■ 所给文本 ■
....

快速开始

Paraformer语音识别

说明

支持的领域 / 任务:audio(音频) / asr(语音识别)

Paraformer语音识别API基于通义实验室新一代非自回归端到端模型,提供基于实时音频流的语音识别以及对输入的各类音视频文件进行语音识别的能力。可被应用于:

  • 对语音识别结果返回的即时性有严格要求的实时场景,如实时会议记录、实时直播字幕、电话客服等。

  • 对音视频文件中语音内容的识别,从而进行内容理解分析、字幕生成等。

  • 对电话客服呼叫中心录音进行识别,从而进行客服质检等。

快速开始

前提条件

实时语音识别示例代码

实时语音识别是对不限时长的音频流做实时识别,达到“边说边出文字”的效果,内置智能断句,可提供每句话开始结束时间。可用于视频实时直播字幕、实时会议记录、实时法庭庭审记录、智能语音助手等场景。

更多常用场景的代码示例,请参见GitHub

实时语音识别支持通过同步调用的方式识别本地文件。

使用麦克风进行流式语音文字上屏

以下示例展示使用实时语音识别API,使用麦克风进行流式语音识别并进行文字上屏,达到“边说边出文字”的效果。

说明
  • 需要使用您的API-KEY替换示例中的 your-dashscope-api-key ,代码才能正常运行。

  • 运行Python示例前,需要通过pip install pyaudio命令安装第三方音频播放与采集套件。

# For prerequisites running the following sample, visit https://help.aliyun.com/document_detail/611472.html

import pyaudio
import dashscope
from dashscope.audio.asr import (Recognition, RecognitionCallback,
                                 RecognitionResult)

dashscope.api_key='<your-dashscope-api-key>'

mic = None
stream = None

class Callback(RecognitionCallback):
    def on_open(self) -> None:
        global mic
        global stream
        print('RecognitionCallback open.')
        mic = pyaudio.PyAudio()
        stream = mic.open(format=pyaudio.paInt16,
                          channels=1,
                          rate=16000,
                          input=True)

    def on_close(self) -> None:
        global mic
        global stream
        print('RecognitionCallback close.')
        stream.stop_stream()
        stream.close()
        mic.terminate()
        stream = None
        mic = None

    def on_event(self, result: RecognitionResult) -> None:
        print('RecognitionCallback sentence: ', result.get_sentence())

callback = Callback()
recognition = Recognition(model='paraformer-realtime-v2',
                          format='pcm',
                          sample_rate=16000,
                          callback=callback)
recognition.start()

while True:
    if stream:
        data = stream.read(3200, exception_on_overflow = False)
        recognition.send_audio_frame(data)
    else:
        break

recognition.stop()

....

■ 输入数据 ■
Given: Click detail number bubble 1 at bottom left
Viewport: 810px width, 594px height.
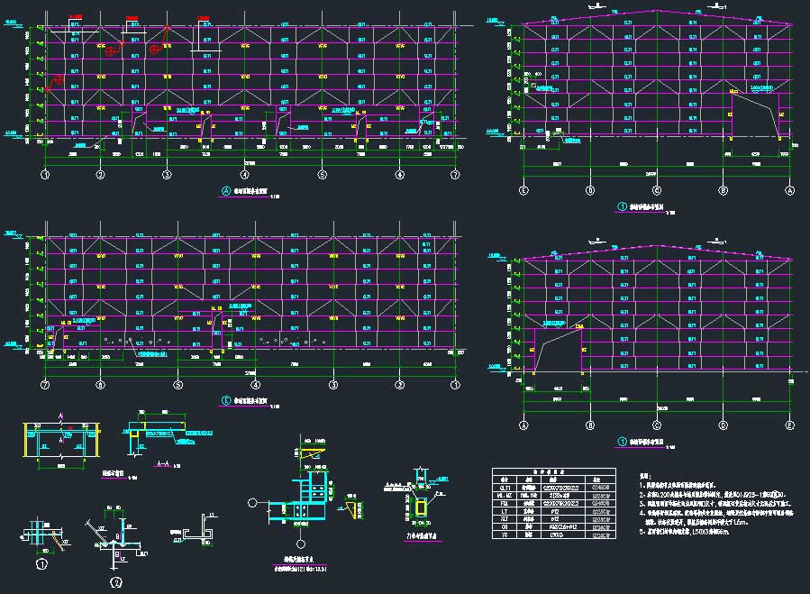Looking at the screenshot, I should pos(41,565).
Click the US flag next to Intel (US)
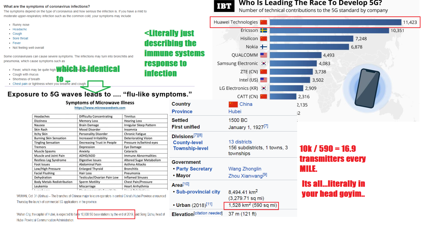Image resolution: width=425 pixels, height=239 pixels. coord(264,80)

....

■ 练习任务 ■
**a)** 把所有记录的每一行原样输出,略去其中的图片。
**b)** 接着介绍Paraformer语音识别的那篇文本往下写,从它最后一行之后开始。

■ 书面回答 ■
**a)**
Given: Click detail number bubble 1 at bottom left
Viewport: 810px width, 594px height.
Looking at the screenshot, I should pos(41,565).
Click the US flag next to Intel (US)
Image resolution: width=425 pixels, height=239 pixels. coord(264,80)

**b)**
package org.example.recognition;

import com.alibaba.dashscope.audio.asr.recognition.Recognition;
import com.alibaba.dashscope.audio.asr.recognition.RecognitionParam;
import com.alibaba.dashscope.exception.NoApiKeyException;
import io.reactivex.BackpressureStrategy;
import io.reactivex.Flowable;
import java.nio.ByteBuffer;
import javax.sound.sampled.AudioFormat;
import javax.sound.sampled.AudioSystem;
import javax.sound.sampled.TargetDataLine;

public class Main {

    public static void main(String[] args) throws NoApiKeyException {
        // 创建一个Flowable<ByteBuffer>
        Flowable<ByteBuffer> audioSource =
                Flowable.create(
                        emitter -> {
                            new Thread(
                                    () -> {
                                        try {
                                            // 创建音频格式
                                            AudioFormat audioFormat = new AudioFormat(16000, 16, 1, true, false);
                                            // 根据格式匹配默认录音设备
                                            TargetDataLine targetDataLine =
                                                    AudioSystem.getTargetDataLine(audioFormat);
                                            targetDataLine.open(audioFormat);
                                            // 开始录音
                                            targetDataLine.start();
                                            ByteBuffer buffer = ByteBuffer.allocate(1024);
                                            long start = System.currentTimeMillis();
                                            // 录音30s并进行实时转写
                                            while (System.currentTimeMillis() - start < 300000) {
                                                int read = targetDataLine.read(buffer.array(), 0, buffer.capacity());
                                                if (read > 0) {
                                                    buffer.limit(read);
                                                    // 将录音音频数据发送给流式识别服务
                                                    emitter.onNext(buffer);
                                                    buffer = ByteBuffer.allocate(1024);
                                                    // 录音速率有限,防止cpu占用过高,休眠一小会儿
                                                    Thread.sleep(20);
                                                }
                                            }
                                            // 通知结束转写
                                            emitter.onComplete();
                                        } catch (Exception e) {
                                            emitter.onError(e);
                                        }
                                    })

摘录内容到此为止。